Appalachian History Series – Deering Camp, Parks Hill, and the Chautauqua Years in Nicholas County
For decades, Deering Camp at Parks Hill stood among the best known religious gathering places in Nicholas County, Kentucky. What began as a Methodist camp meeting ground grew into a major hilltop destination with cabins, large revival crowds, and heavy railroad excursion traffic. Even after the original Deering Camp era faded, the grounds lived on through the Parks Hill Assembly and Chautauqua years, showing how one religious site could shape local travel, memory, and community life long after its founding generation was gone.
A camp with a slightly blurred beginning
The surviving record makes one thing clear. Deering Camp was established by the late 1870s and likely earlier. An August 1, 1878 notice in the Carlisle Mercury already referred to a “Dearing Camp Meeting,” showing both the camp’s existence and an early spelling variation. By July 30, 1891, the same newspaper was advertising the “22nd Annual Meeting” at Deering Camp Ground, set to begin on August 6, 1891. That suggests a tradition locals believed reached back well before the 1890s, even if the exact first year is a little slippery in the surviving sources.
Methodist institutional records confirm that the camp was more than just a local newspaper habit. The published minutes of the 1884 Kentucky Annual Conference of the Methodist Episcopal Church, South included a contribution entry for the “Deering Camp Auxiliary,” placing the site inside the formal life of Kentucky Methodism as well as in Nicholas County memory.
S. S. Deering and the idea of a woods meeting place
The strongest link between the camp and its founder comes from a 1922 obituary notice for Rev. S. S. Deering in the Carlisle Mercury. That notice described Deering as the man who established the camp ground and said he recognized the need for a “woods meeting place.” The obituary is important because it shows that local people still connected the camp directly to Deering himself, not just to an anonymous institution.
Later descriptive writing helps explain why the place remained memorable. A digital copy of The Life and Letters of Walter W. Moore preserves a passage describing Deering Camp Ground as “unique in situation and equipment,” emphasizing its dramatic hilltop setting. That image matches the camp’s long association with Parks Hill, where elevation, open air, and visibility helped give the meetings both practical space and spiritual atmosphere.
Cabins, crowds, and the making of a regional gathering place
Local historical summaries describe Deering Camp as a Methodist religious camp at Parks Hill with fifty two cabins. Those same summaries report that Sunday attendance could reach 10,000 people, making the site much more than a neighborhood revival ground. It was a regional draw that brought people into Nicholas County in remarkable numbers.

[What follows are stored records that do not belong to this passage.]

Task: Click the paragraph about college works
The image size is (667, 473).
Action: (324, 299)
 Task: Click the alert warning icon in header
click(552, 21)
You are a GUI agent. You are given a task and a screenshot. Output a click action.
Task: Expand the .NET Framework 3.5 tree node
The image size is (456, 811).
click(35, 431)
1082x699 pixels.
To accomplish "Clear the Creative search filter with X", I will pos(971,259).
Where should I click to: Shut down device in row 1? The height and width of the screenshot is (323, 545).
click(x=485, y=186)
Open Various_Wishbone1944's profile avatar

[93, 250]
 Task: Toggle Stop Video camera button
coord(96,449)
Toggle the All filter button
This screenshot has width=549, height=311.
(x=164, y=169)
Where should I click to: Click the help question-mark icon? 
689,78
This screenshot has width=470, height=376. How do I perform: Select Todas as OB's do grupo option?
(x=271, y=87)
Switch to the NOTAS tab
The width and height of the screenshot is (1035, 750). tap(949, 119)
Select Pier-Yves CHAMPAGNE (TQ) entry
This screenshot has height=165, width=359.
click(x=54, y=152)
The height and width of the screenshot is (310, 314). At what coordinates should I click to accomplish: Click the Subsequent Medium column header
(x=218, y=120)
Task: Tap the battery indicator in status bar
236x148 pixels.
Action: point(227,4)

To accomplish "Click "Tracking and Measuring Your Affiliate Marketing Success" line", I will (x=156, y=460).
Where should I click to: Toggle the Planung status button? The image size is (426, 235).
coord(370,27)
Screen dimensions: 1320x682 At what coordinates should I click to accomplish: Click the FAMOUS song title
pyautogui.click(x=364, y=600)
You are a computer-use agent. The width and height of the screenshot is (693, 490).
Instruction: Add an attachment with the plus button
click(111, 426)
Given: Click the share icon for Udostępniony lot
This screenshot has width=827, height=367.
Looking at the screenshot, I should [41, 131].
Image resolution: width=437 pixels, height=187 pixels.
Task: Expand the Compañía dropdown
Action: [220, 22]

A remarkable visual source survives in the Carlisle Mercury Centennial Edition of 1900, which printed an illustrated view labeled “Deering Camp Grounds, Parks’ Hill, Nicholas Co., Ky.” Beneath the image ran a notice announcing that the meeting would begin on August 2 and continue for ten days. By 1900, then, the grounds were established enough to be treated as one of the county’s signature scenes.
Rail access was part of that success. Carlisle’s railroad connection helped carry visitors to the camp, and local summary pages quote the Carlisle Mercury of August 17, 1910 reporting that a train from Lexington passed Carlisle with eleven coaches “filled and overflowing,” while trains from Maysville were also crowded and 3,000 tickets were sold by the L&N. Even after the old camp meeting identity began to shift, excursion culture remained central. A 1915 Carlisle Mercury advertisement still promoted excursion rates to the “Parks Hill Chautauqua and Camp Grounds.”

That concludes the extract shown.